O relatório também reconhece não ter havido melhor utilização da capacidade instalada, medida pela taxa de utilização do bloco operatório no grupo de referência. Uma vez que a produtividade cirúrgica aumentou, ficamos sem saber se tal se deveu a aumento da oferta de blocos operatórios, razão que tem plausibilidade, ou a razão espúria, como a redução do tempo médio por intervenção. O mais importante, para o signatário, são as recomendações que o TC directamente lhe endossa: melhorar o acesso já referido aos centros de saúde e à 1.ª consulta do hospital; garantir equidade e universalidade; rentabilizar a capacidade instalada; definir conceitos como o tempo máximo de espera; aprovar manuais de gestão e aperfeiçoara normativos legais.
Recomendações bem focadas e coincidentes com as prioridades do ministério: anular os tempos de espera dos centros de saúde está a ser obtido com as USF; a “consulta na hora” centra-se no encurtamento do prazo entre a necessidade expressa e a marcação de consulta hospitalar; a contratualização da ARS com os hospitais, públicos e privados, é feita em nome da equidade, universalidade e rentabilização da capacidade instalada.
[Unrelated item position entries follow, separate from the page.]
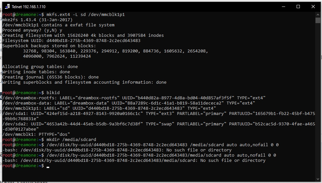Viewport: 322px width, 183px height.
Task: Click the "Proceed anyway? (y,N)" prompt line
Action: click(x=32, y=30)
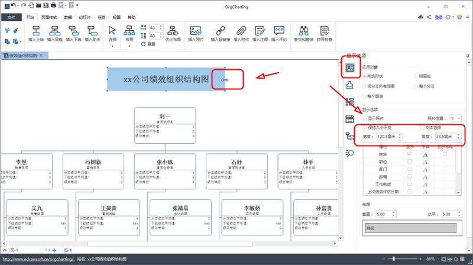Viewport: 473px width, 265px height.
Task: Select the 整个图表 radio option
Action: tap(365, 96)
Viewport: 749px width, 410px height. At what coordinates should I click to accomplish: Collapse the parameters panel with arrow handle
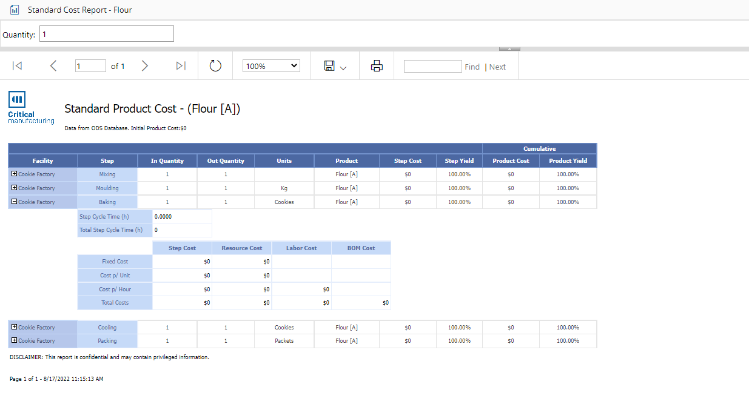pos(509,48)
Estamos, pois, no bom caminho.
Embora a leitura de alguma comunicação social e, dentro dela, o tratamento dos títulos, veja apenas o copo meio cheio, quando não totalmente vazio, como o relatório é público, todos podem julgar por si. É um bom relatório e confirma a linha do ministério de, ao ter chegado, em Março de 2005, não destruir o SIGIC, antes aplicá-lo bem e aperfeiçoá-lo.»
2 comentários :
Só não vê os progressos nos hospitais quem não quer ver. Mas não percebo porque os blocos operatórios não são utilizados 24 horas por dia. Os médicos não querem?
Grande ministro de um fantastico governo. O resto é poeira.